Creative workshop for professional designers

Storyweaving is a creative process we at Takram have developed throughout many projects with product development and design engineering. It is a technique used to refine the projects initial concept by flexibly kneading and reworking towards a better state. We often see potential for this technique to be useful for anyone who works in design or product development, project management or in any related filed.

Together with DMN (Diamond Design Management Network), Takram have run a series of workshop to experience this technique titled Storyweaving and Design Engineering.
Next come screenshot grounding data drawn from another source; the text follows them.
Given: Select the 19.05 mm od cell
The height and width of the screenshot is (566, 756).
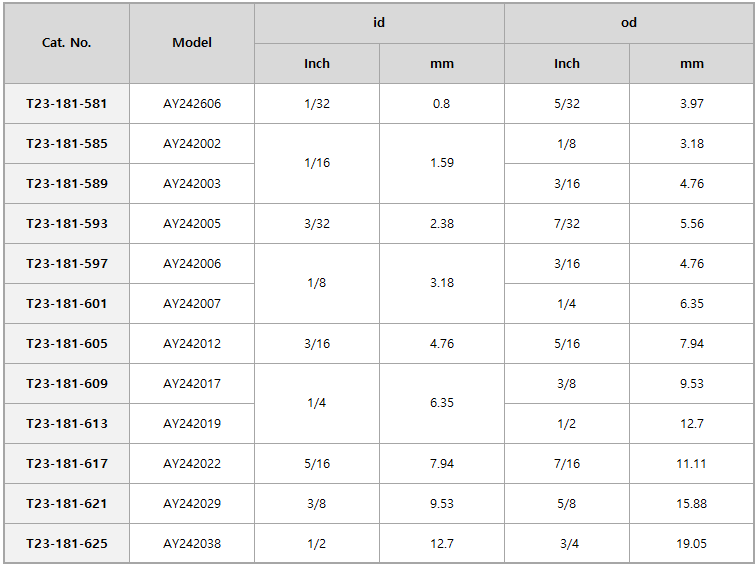Looking at the screenshot, I should click(691, 544).
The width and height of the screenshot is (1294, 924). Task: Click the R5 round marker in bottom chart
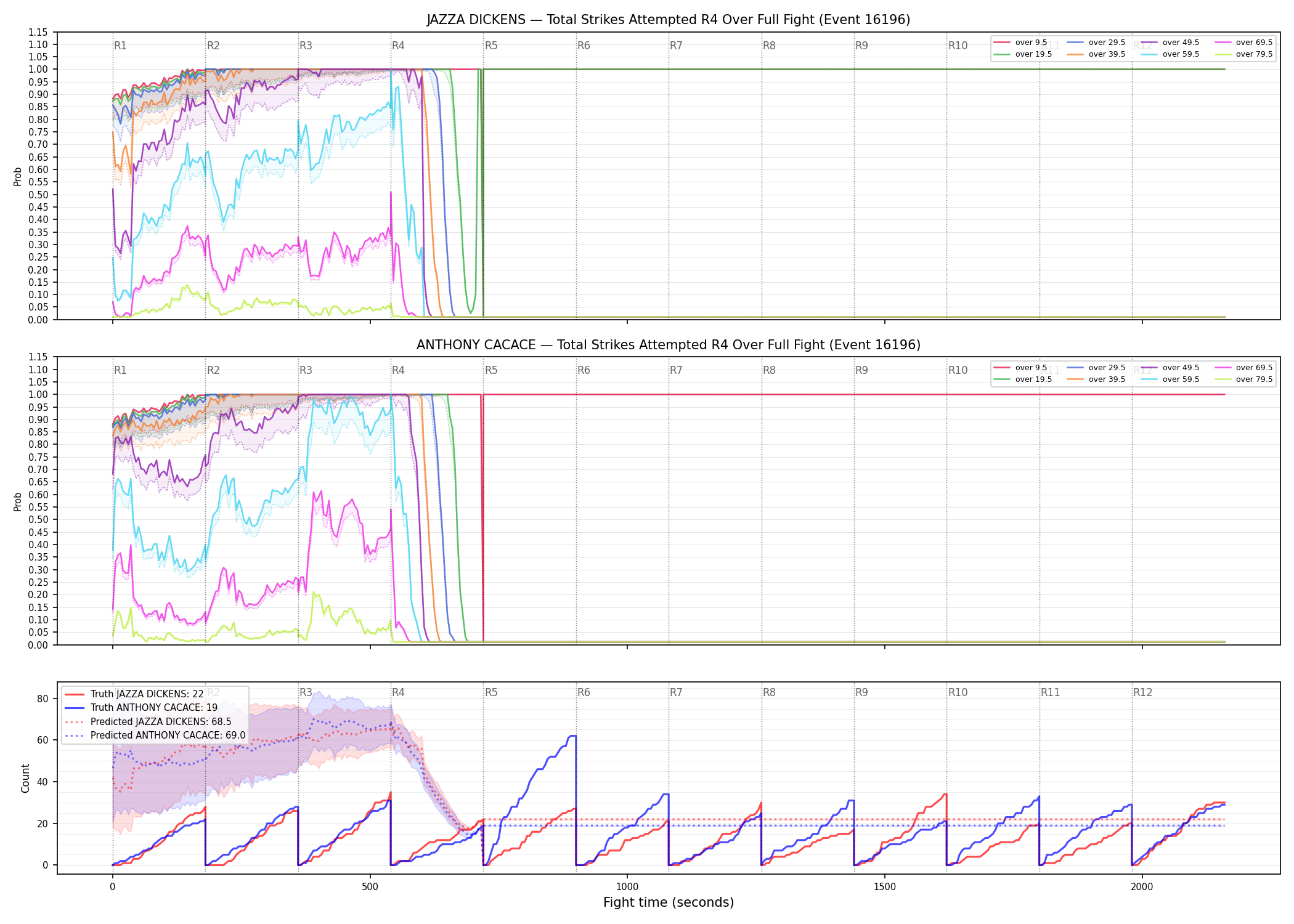[491, 692]
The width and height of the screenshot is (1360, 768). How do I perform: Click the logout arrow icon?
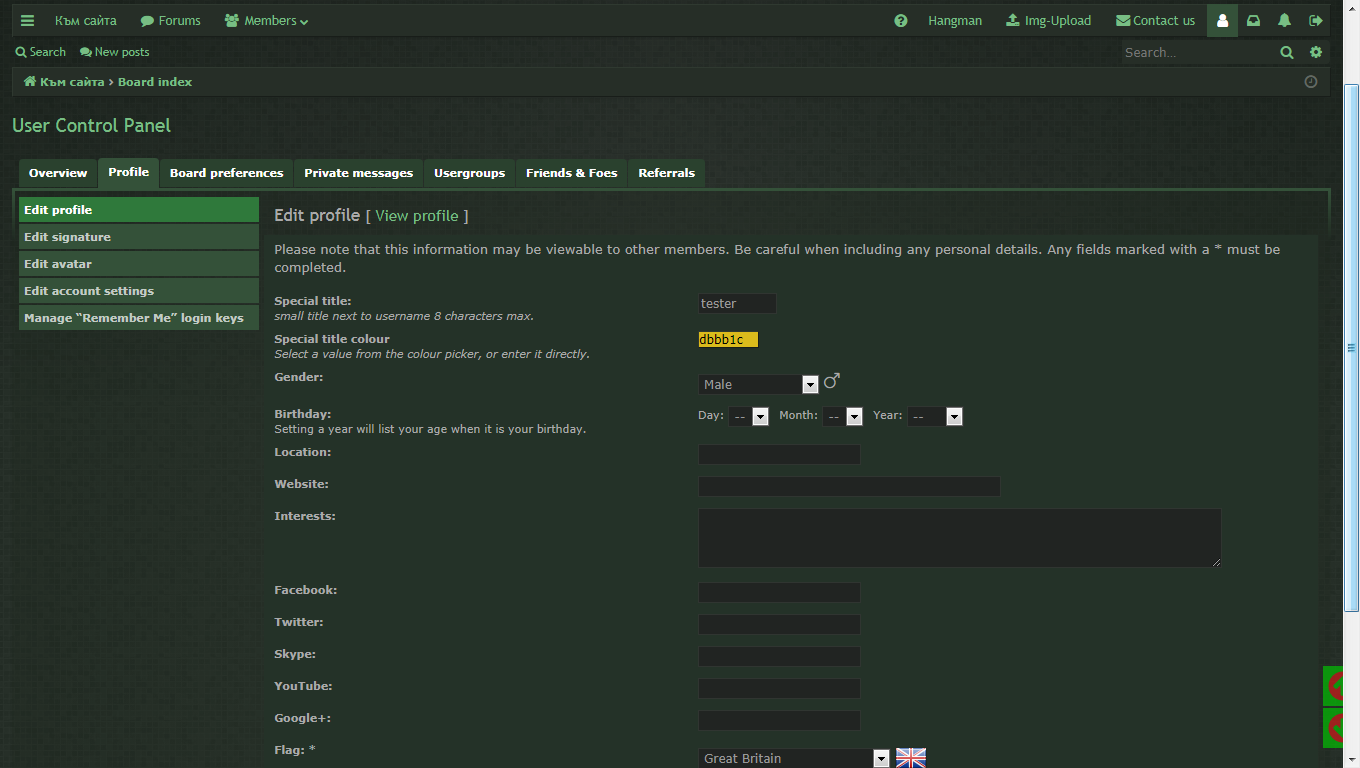pos(1316,20)
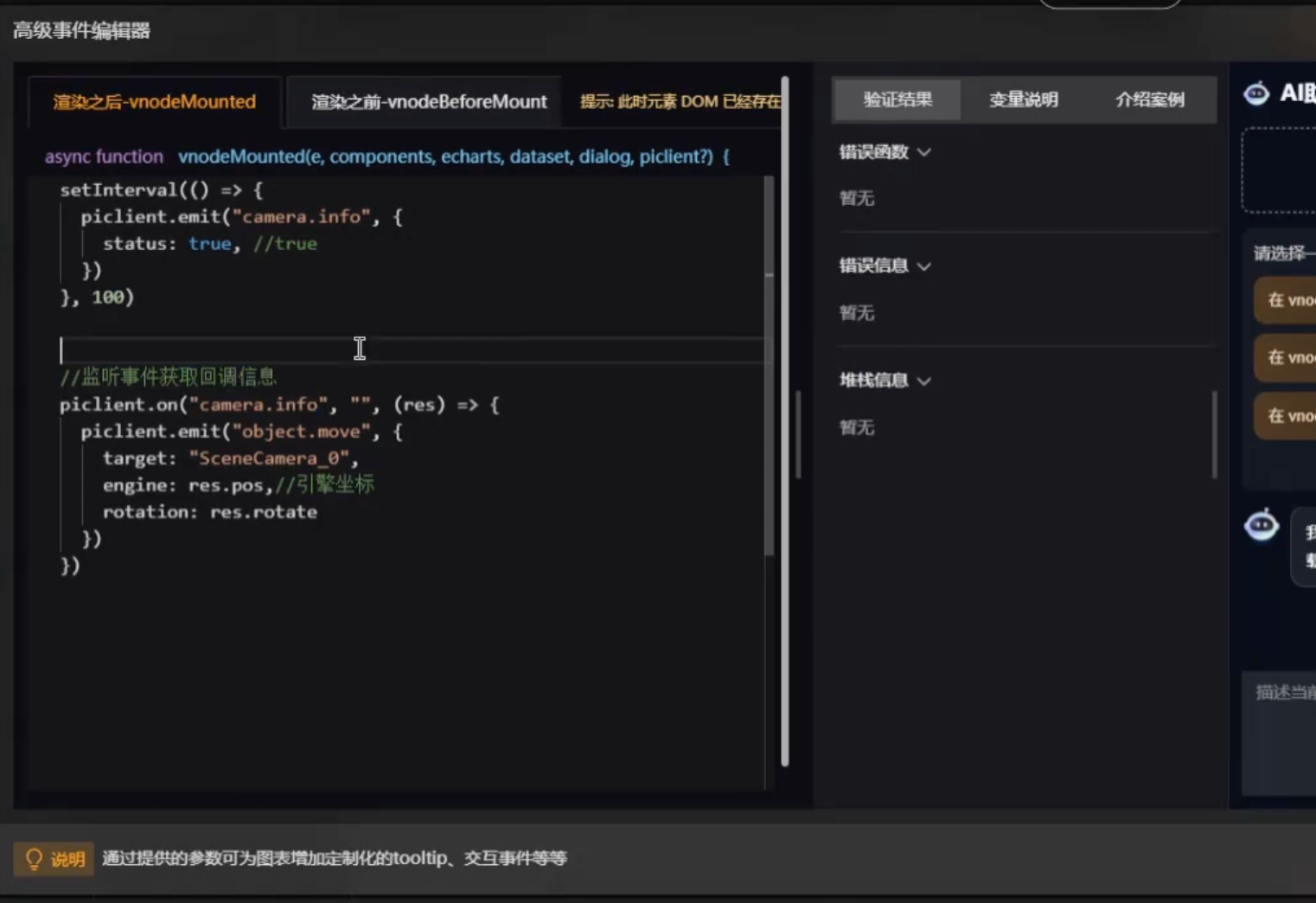Click the code editor vertical scrollbar
Image resolution: width=1316 pixels, height=903 pixels.
pyautogui.click(x=769, y=366)
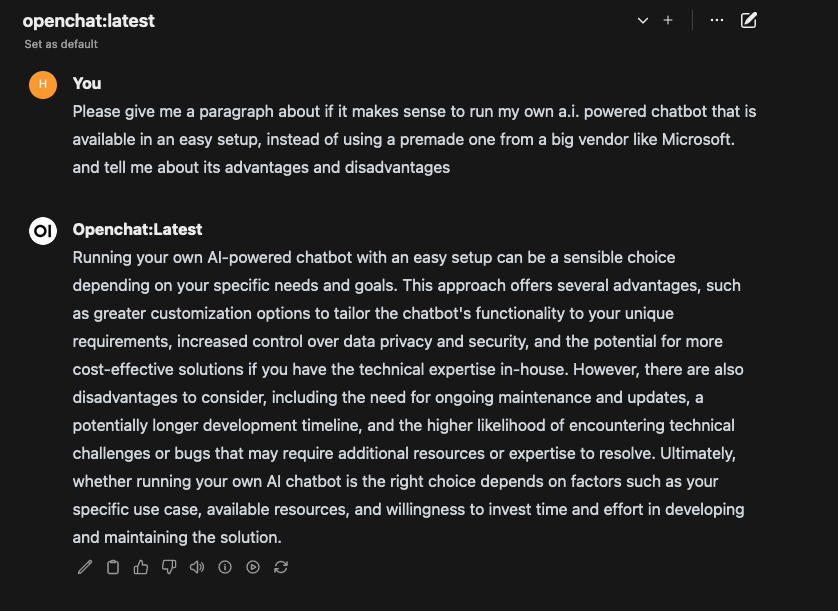Screen dimensions: 838x611
Task: Give the response a thumbs down
Action: [169, 567]
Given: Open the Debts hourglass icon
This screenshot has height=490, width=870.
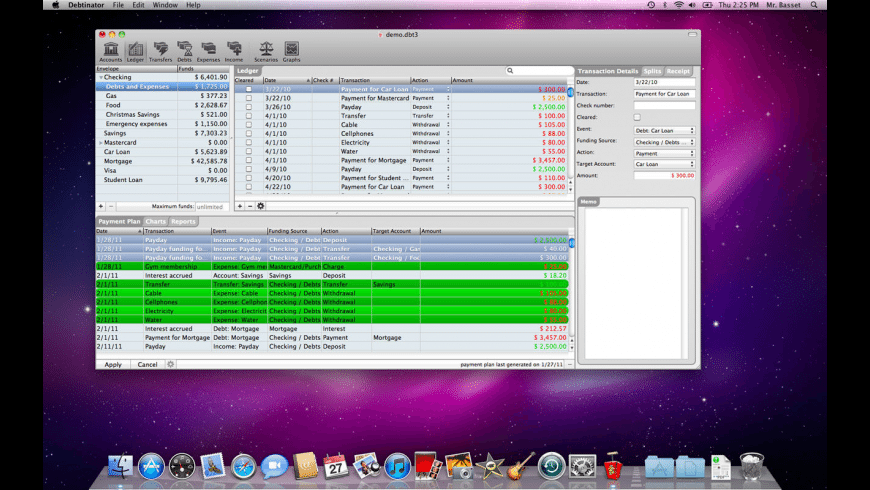Looking at the screenshot, I should coord(184,49).

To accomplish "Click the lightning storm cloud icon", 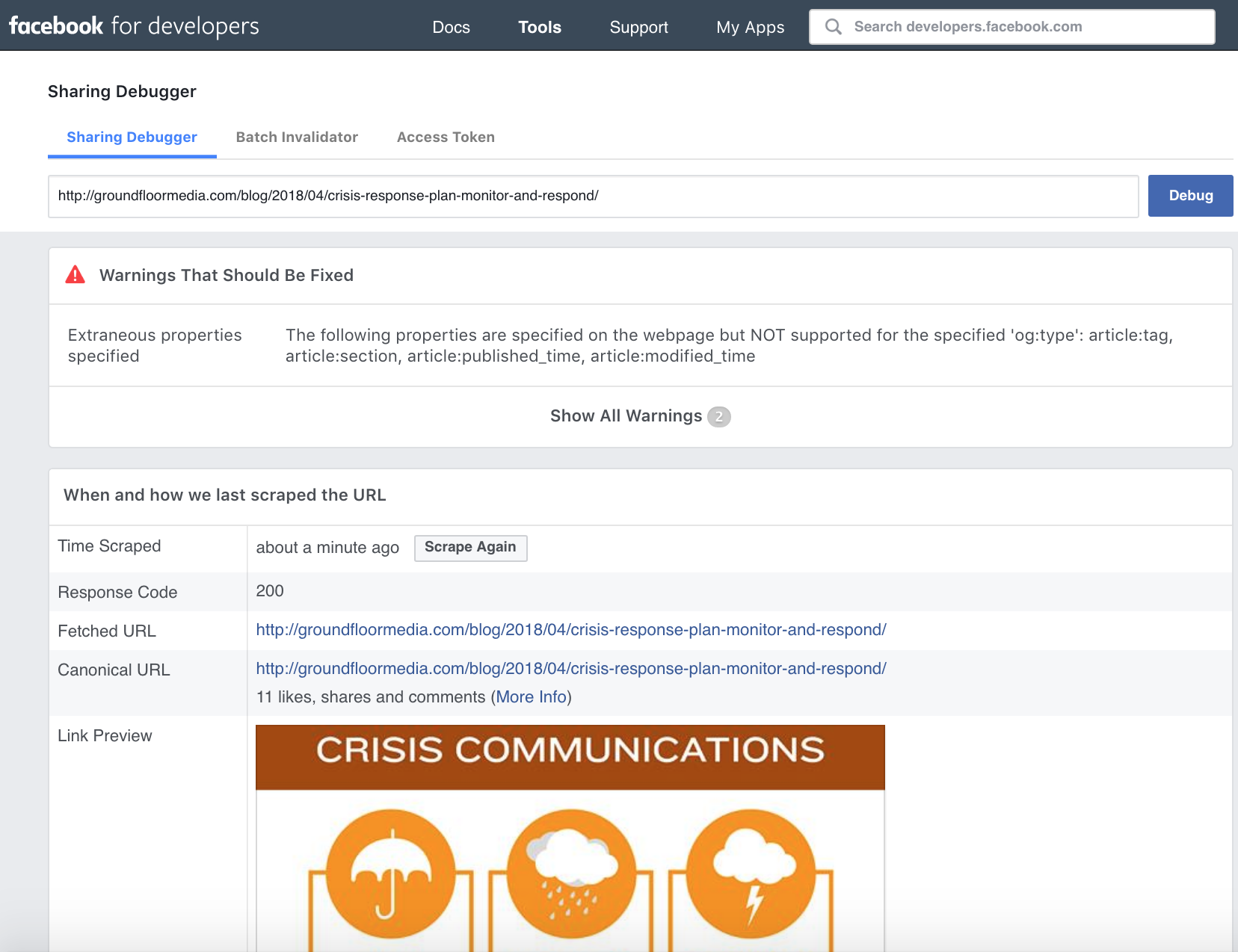I will pyautogui.click(x=751, y=874).
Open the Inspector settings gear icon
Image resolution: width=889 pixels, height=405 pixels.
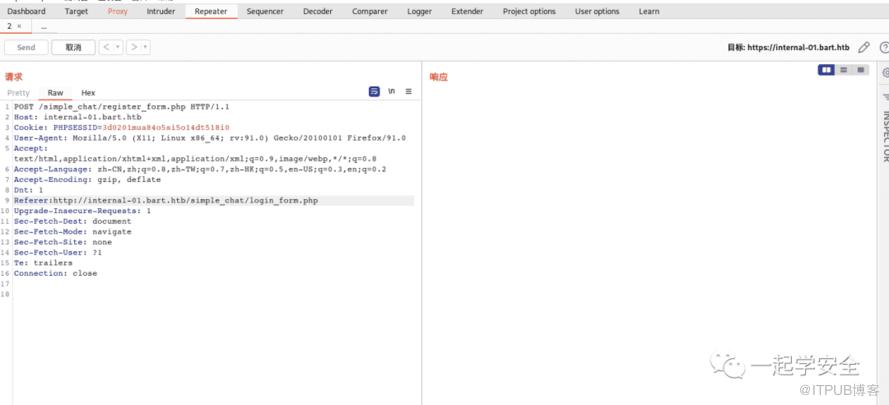coord(885,72)
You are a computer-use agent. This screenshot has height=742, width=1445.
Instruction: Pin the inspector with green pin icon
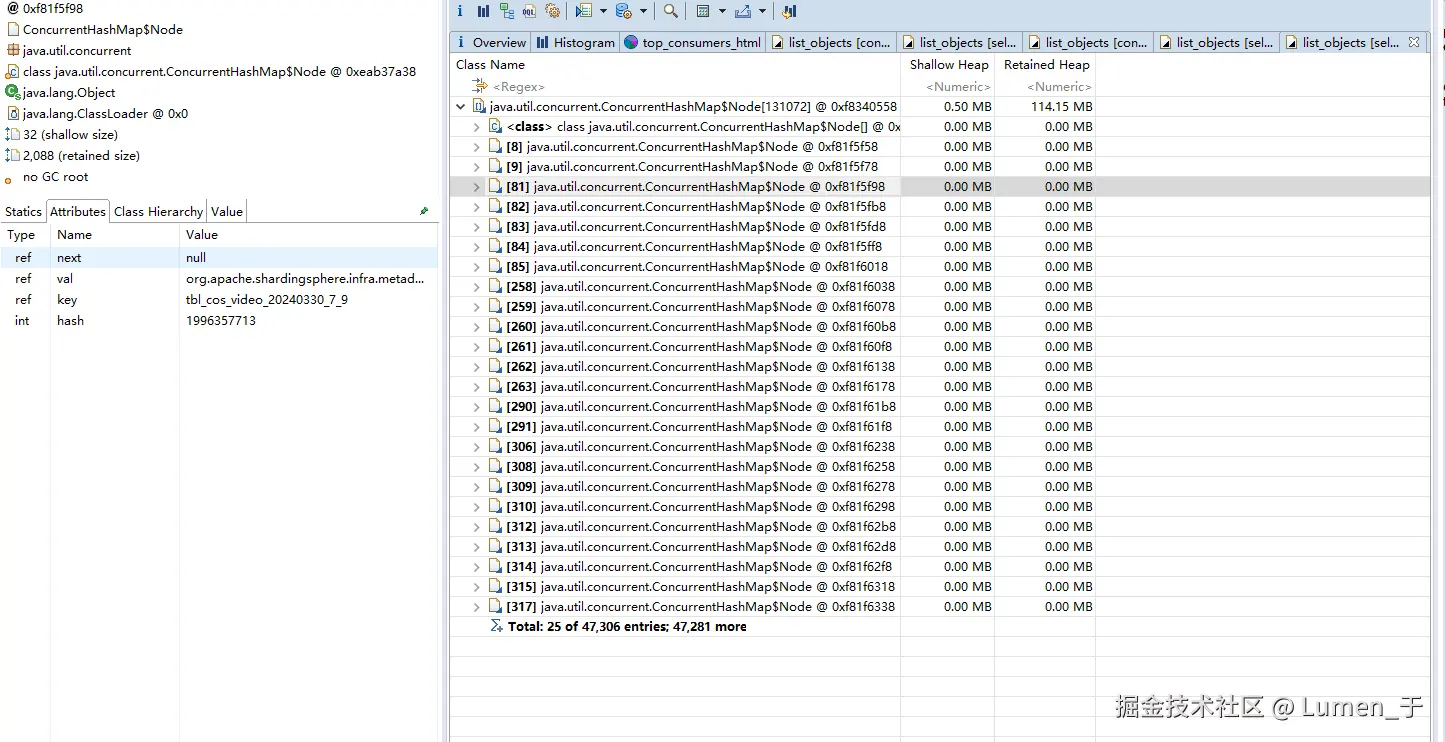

This is a report from our latest workshop which contains method learning on Storyweaving and Design Engineering followed by experimental process for tangible achievement. The workshop took place at Takram studio from 2012 2013.

Theme: Flower

The theme for the workshop was flower. Proposing a product that in some way solves a social problem, utilizing flower as a motif. Each team came up with an interesting concept, creating a total of 8 pieces.

Ballot Box of Petals

The voting rate remains in the doldrums which is a result of wavering interest or trust in politics. What can designers do so that people will exercise their political rights and come back to the polling stations?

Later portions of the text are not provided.